Copy the items verbatim, beginning at the line that contains "Where should I" and ending after the line that contains "pyautogui.click(x=318, y=29)". Omit the pictures from your answer.

Entries shown —

------

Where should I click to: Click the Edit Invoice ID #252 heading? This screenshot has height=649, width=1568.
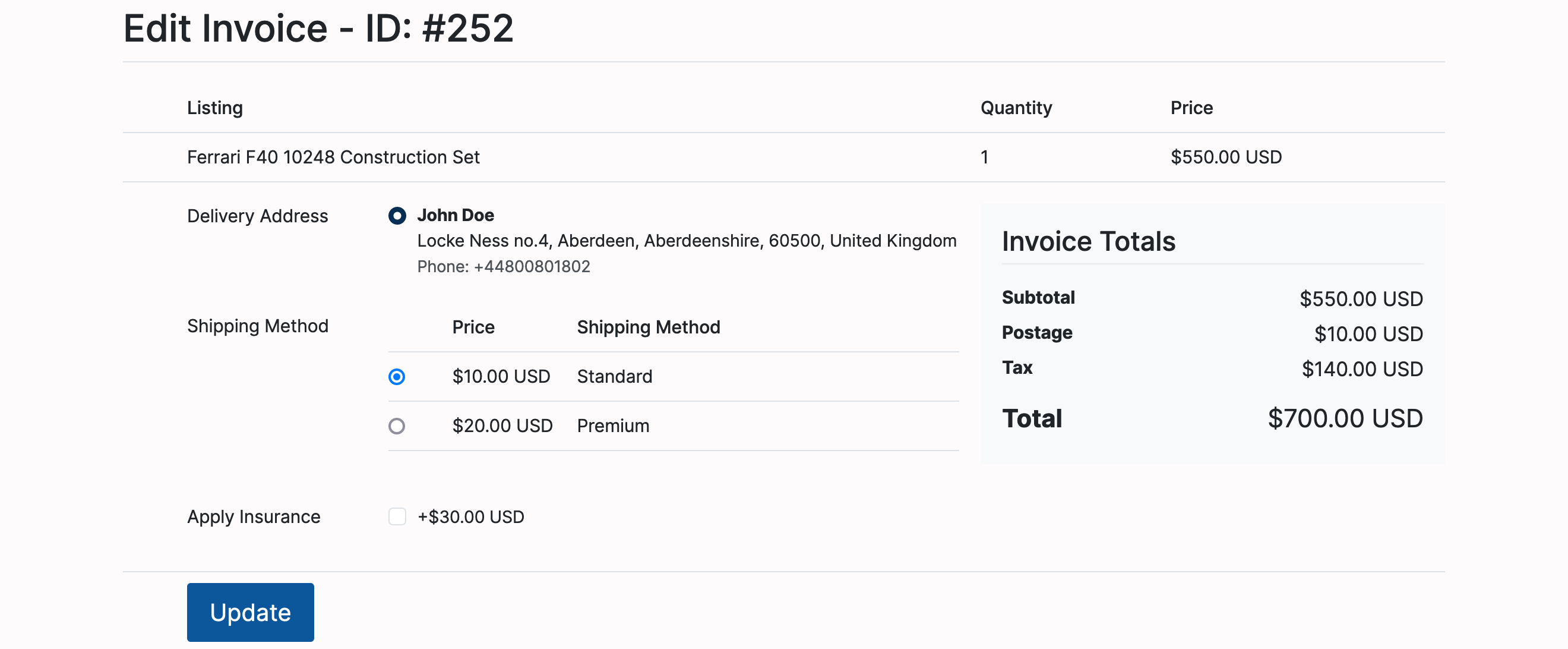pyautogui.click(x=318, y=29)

------

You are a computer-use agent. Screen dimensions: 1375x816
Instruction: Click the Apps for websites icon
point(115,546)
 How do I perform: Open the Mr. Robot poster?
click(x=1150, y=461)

------

Final answer —
Where should I click to: Click the Edit Invoice ID #252 heading? This screenshot has height=649, width=1568.
pyautogui.click(x=318, y=29)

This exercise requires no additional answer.